From
Project Euler:
A palindromic number reads the same both ways. The largest palindrome made from the product of two 2-digit numbers is 9009 = 91 × 99.
Find the largest palindrome made from the product of two 3-digit numbers.
For this one we'll need to define a few helpers. First, we need a function that determines if a number is palindromic. In order to do that, we'll need to create a function to reverse a number. We could do this easily by converting the number to a string, reversing it, and then converting it back to a number (to avoid issues with leading zeroes) but that's cheating and we can just do it with integer math.
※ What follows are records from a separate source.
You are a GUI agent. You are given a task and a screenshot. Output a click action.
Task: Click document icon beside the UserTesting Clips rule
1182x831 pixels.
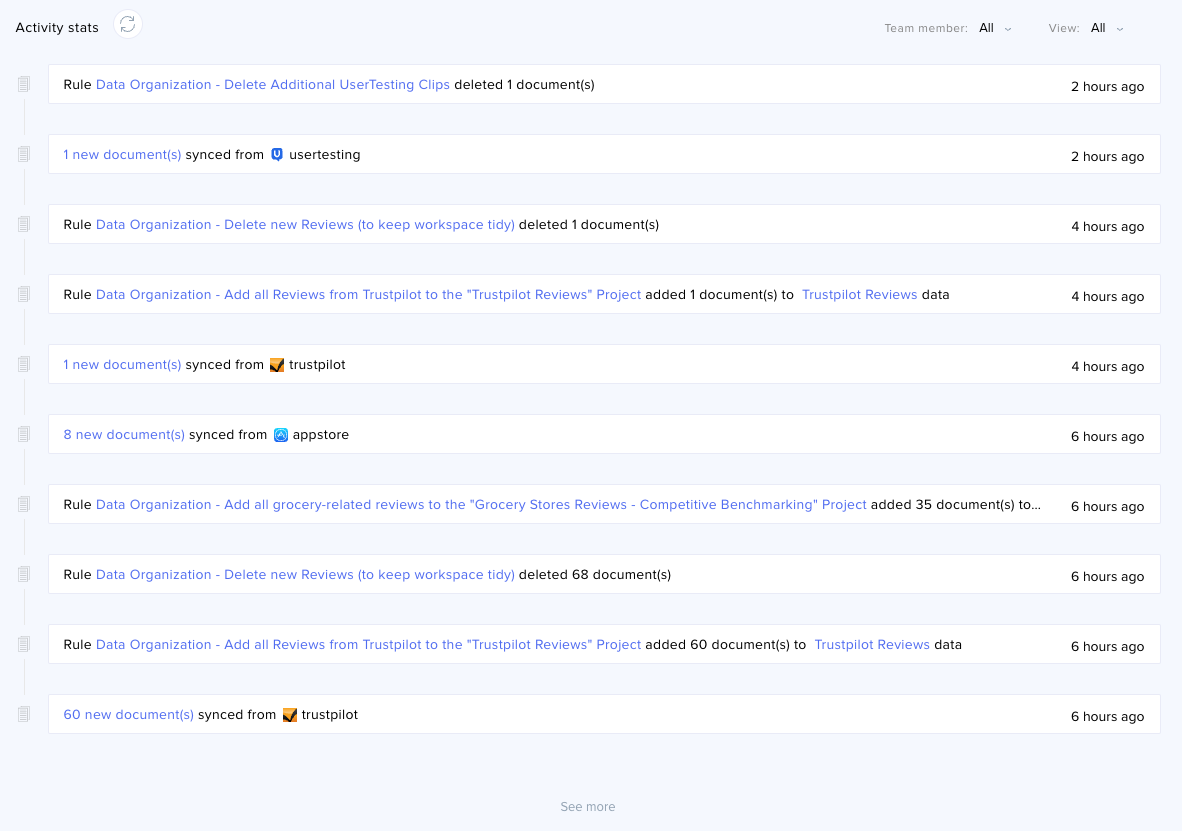(24, 84)
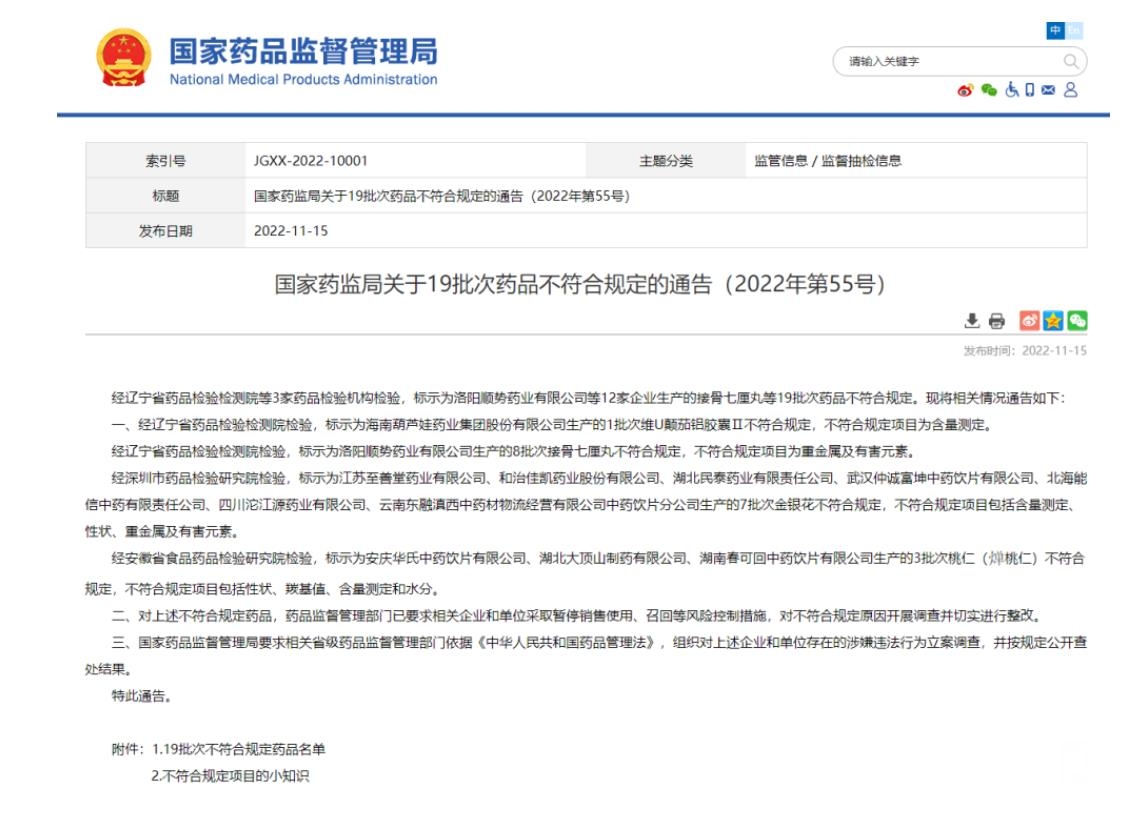
Task: Share article to WeChat green icon
Action: pyautogui.click(x=1077, y=321)
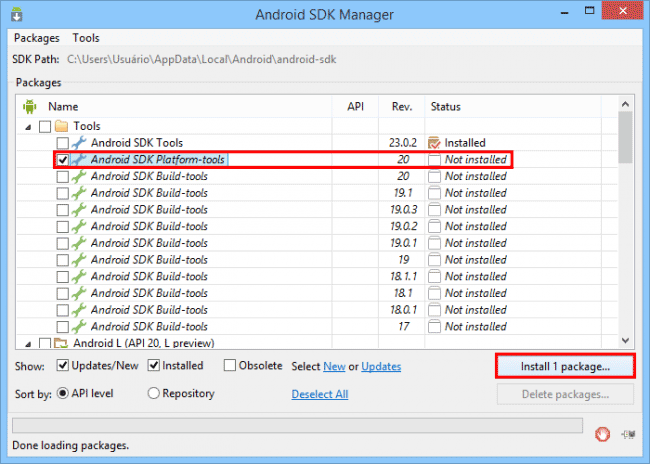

Each iteration we have an accumulated number, we just take modulo 10 of our current number and add it to 10 times our accumulator, and then divide our number by 10 to chop off that digit:
(defn reverse-num [n]
(letfn [(helper [i reversed]
(if (== i 0)
reversed
(helper (quot i 10)
(+ (mod i 10)
(* 10 reversed)))))]
(helper n 0)))
We can then use that to define
is-palindromic?:
(defn is-palindromic? [n] (== n (reverse-num n)))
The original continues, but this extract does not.